El prestigio aparencial de Salvador Illa deriva de la degradación del debate político, que hace pasar por estadista insigne a cualquiera que no grite, no insulte y no barbarice al abrir la boca. Es cierto que Illa habla bajo y escatima los adjetivos gruesos y las astracanadas —lo que se agradece en estos tiempos—, pero ahí empieza y termina su mérito en la gestión de esta pandemia. En la fase del mando único, naufragó con estrépito tratando de hacer pasar una caja de zapatos vacía por un ministerio de verdad y a Fernando Simón por un científico riguroso. En la fase del mando transferido, su única obligación era recopilar y transmitir datos fiables y coherentes, y esta es la hora en que la información estadística española sobre la pandemia produce vergüenza y desconfianza en el mundo entero.

En su descargo, dos precisiones: primera, que a él no lo pusieron ahí para hacer gestión sanitaria, sino para encauzar la relación del Gobierno con los independentistas (la misma misión que tendrá en el Parlamento de Cataluña). Segunda, que esta crisis sanitaria jamás se ha dirigido desde el ministerio del ramo, sino desde el macrolaboratorio de consultoría política montado en Moncloa al servicio y mayor gloria de Pedro Sánchez.

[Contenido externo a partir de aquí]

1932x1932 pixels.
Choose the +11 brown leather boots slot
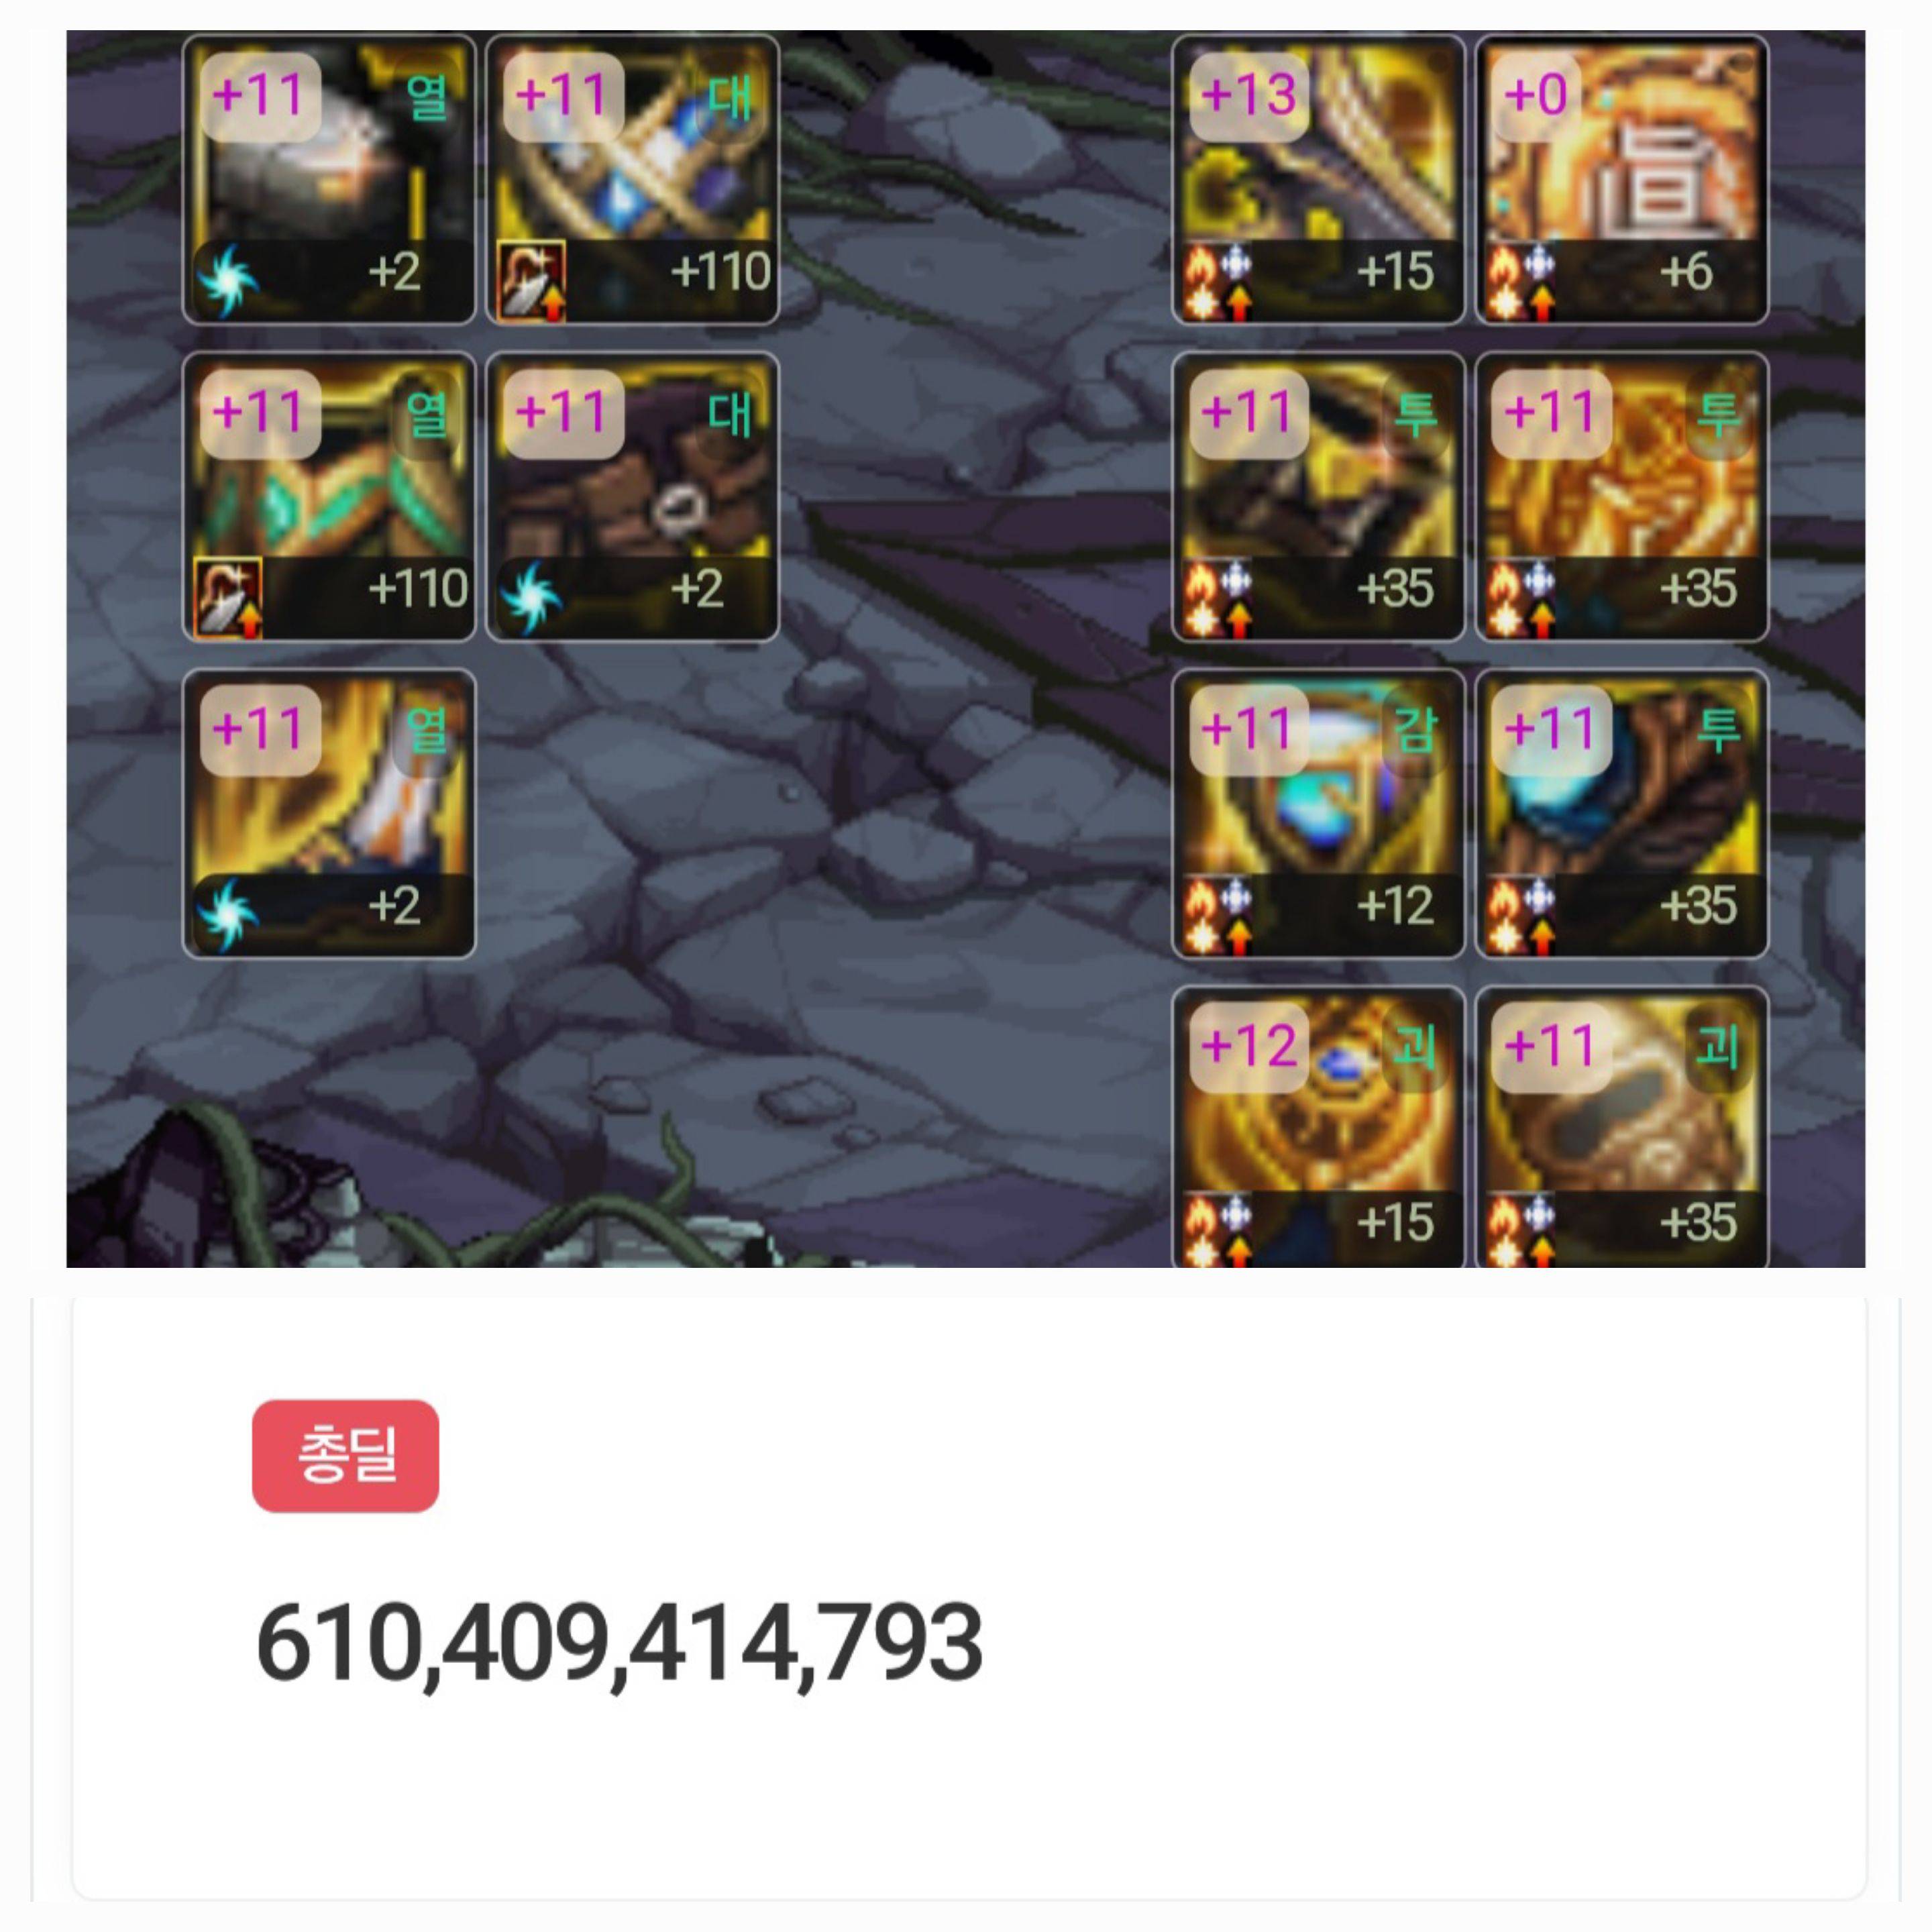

En cuanto a sus capacidades como líder electoral, Illa lo tiene todo por demostrar. Quienes lo conocen aseguran que quizá podría dar el pego en una campaña relámpago que no lo pusiera a prueba, pero que si las elecciones se retrasaran, su presunto carisma difícilmente resistiría una campaña de varios meses. En realidad, dicen, es tan oscuro como parece; por eso, dicen, Iceta lo eligió como su segundo.

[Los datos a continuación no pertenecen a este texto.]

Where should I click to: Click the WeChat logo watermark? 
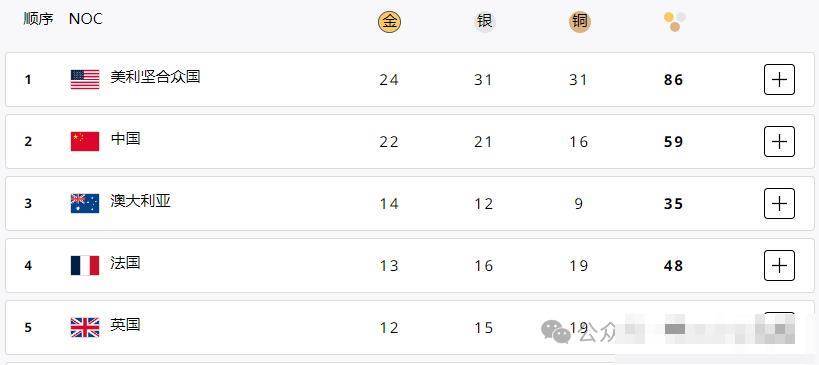click(x=556, y=331)
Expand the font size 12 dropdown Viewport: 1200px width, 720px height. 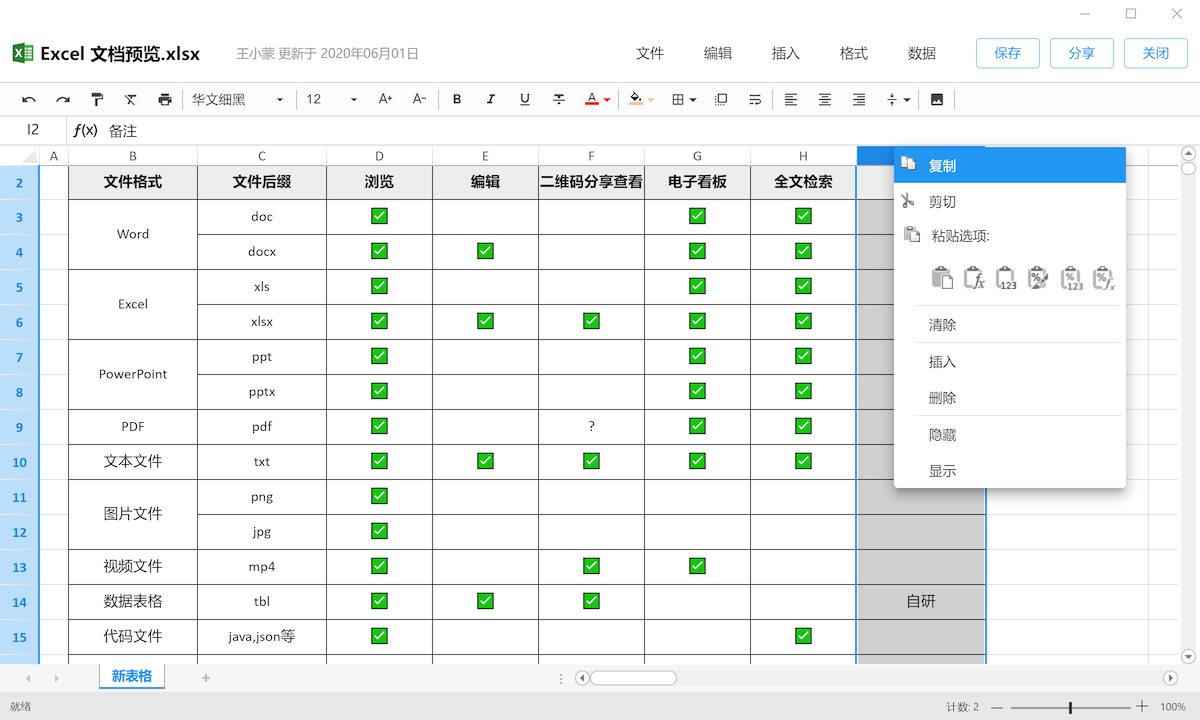[354, 99]
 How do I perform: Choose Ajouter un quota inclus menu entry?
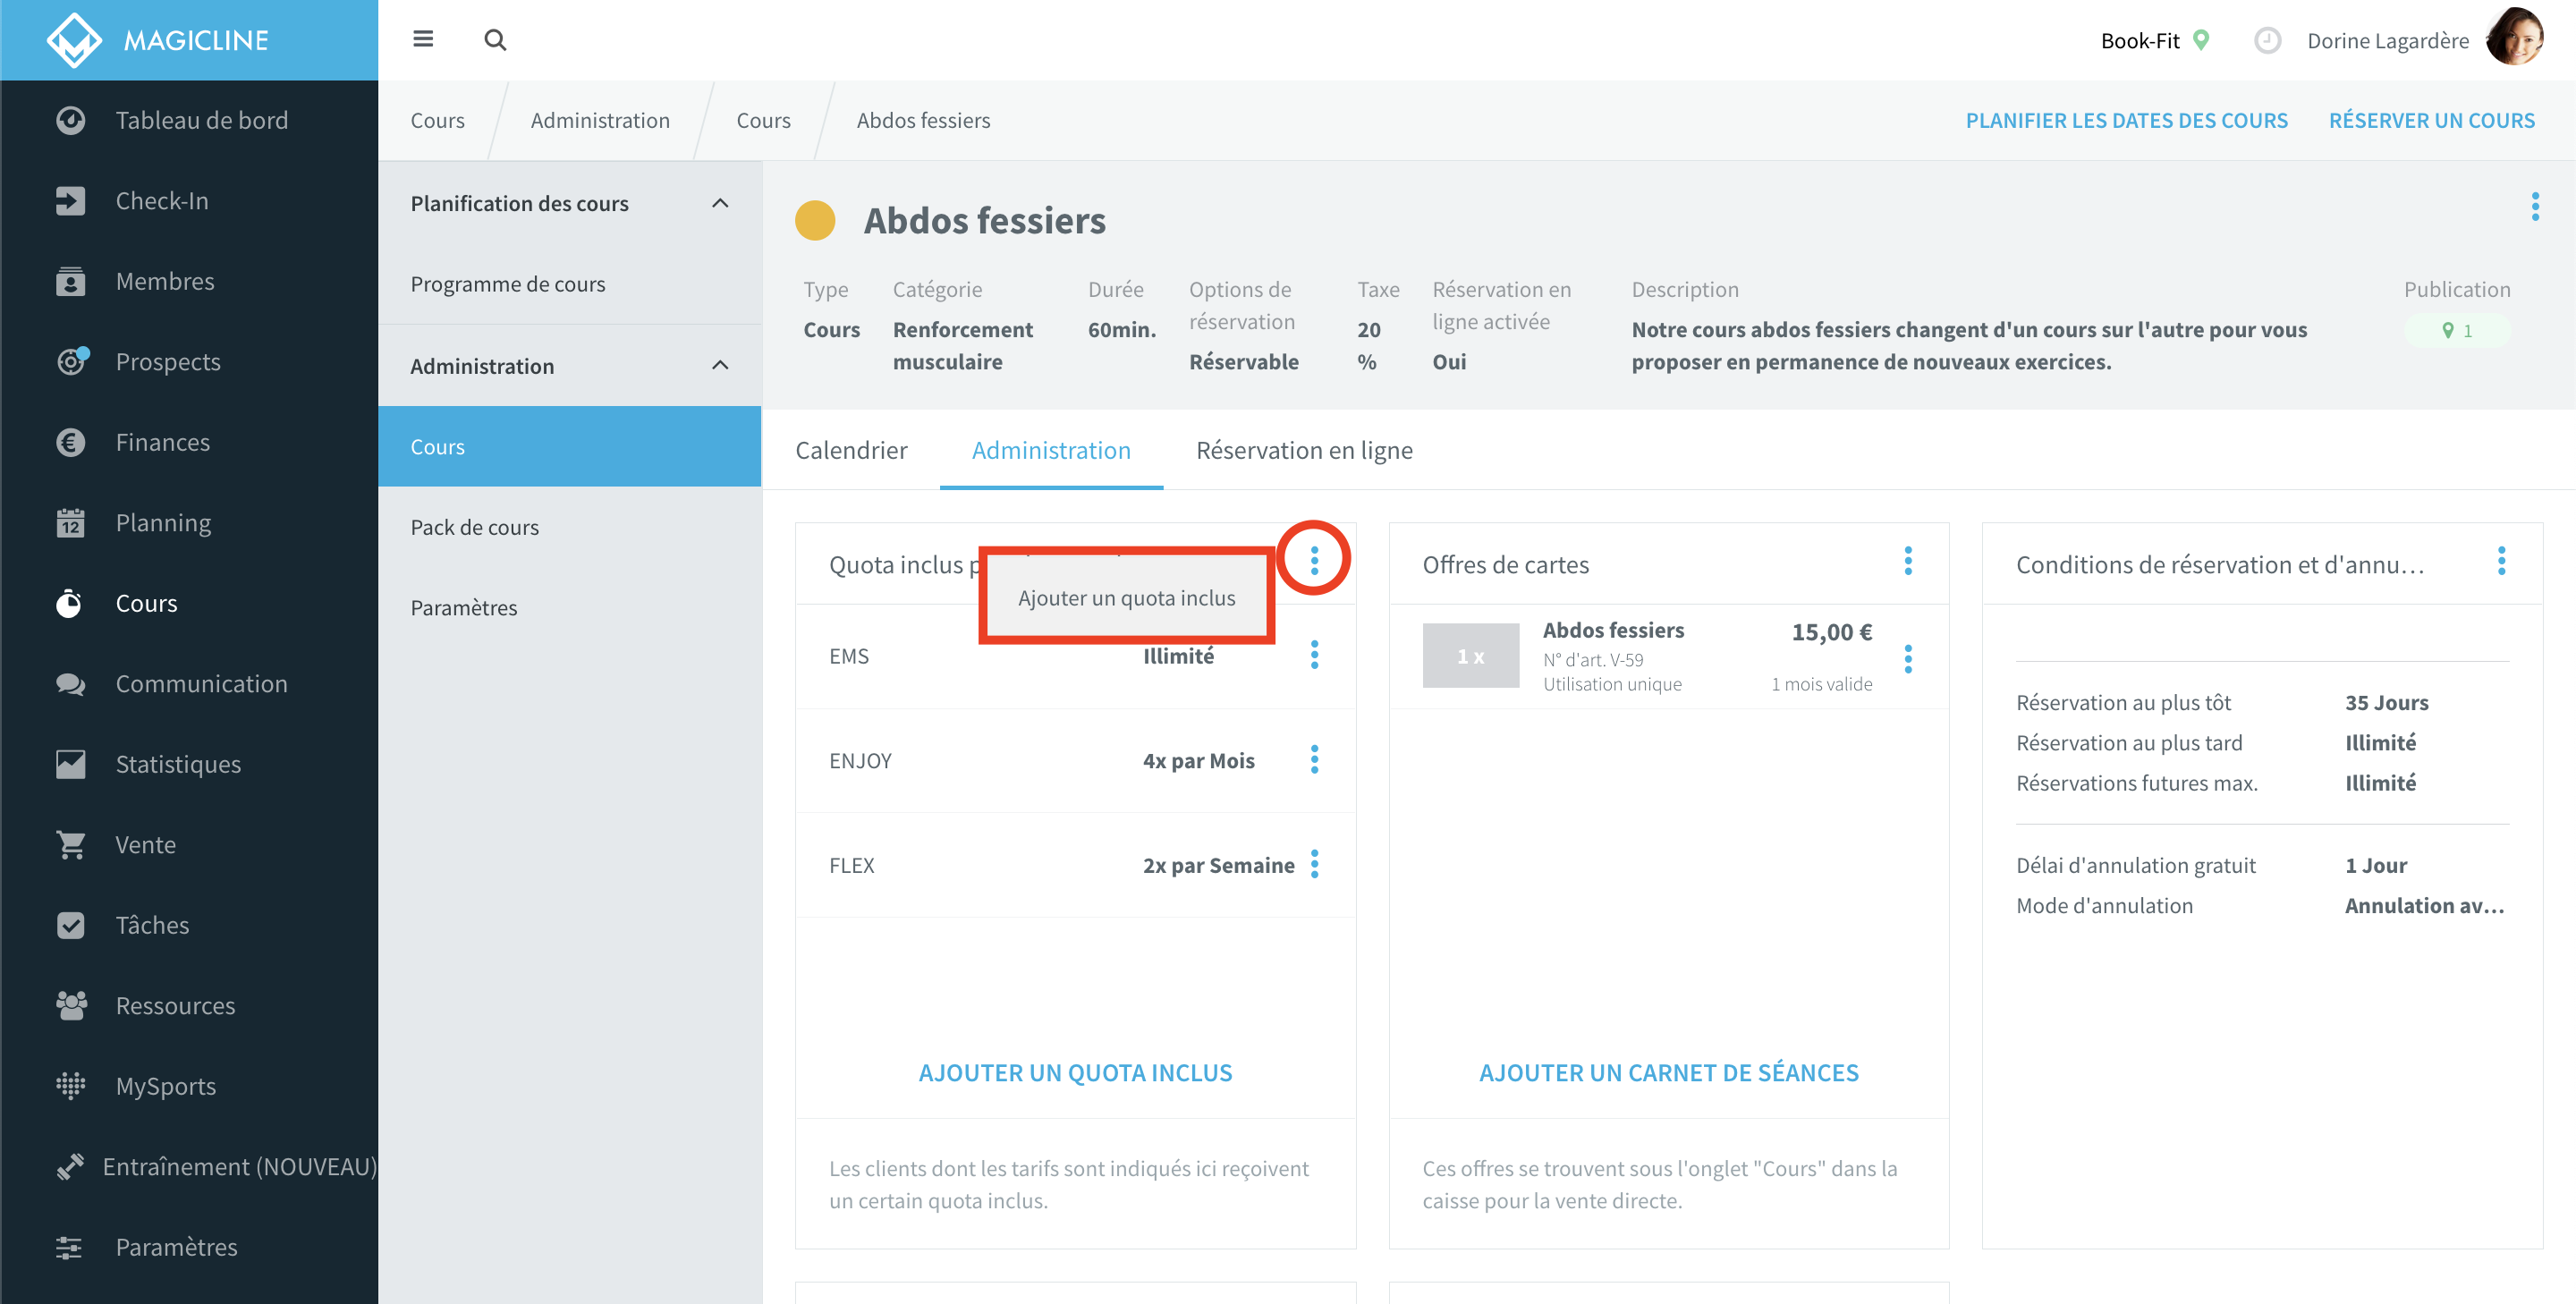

Con este movimiento que los exégetas consideran genial, Sánchez y sus estrategas pueden haberse metido en un lío importante. Si el virus arrecia hasta el pánico y lo de las vacunas no se desatasca pronto, en pocas semanas podrían tener un ministro abrasado y un candidato cojo. El primero en verlo ha sido Iglesias, colega en el Consejo de Ministros pero adversario electoral directo en Cataluña, que ha inscrito a los suyos en el piquete de demolición. O quizá lo de una ministra pidiendo públicamente el cese de otro ministro sea pura normalidad de coalición progresista.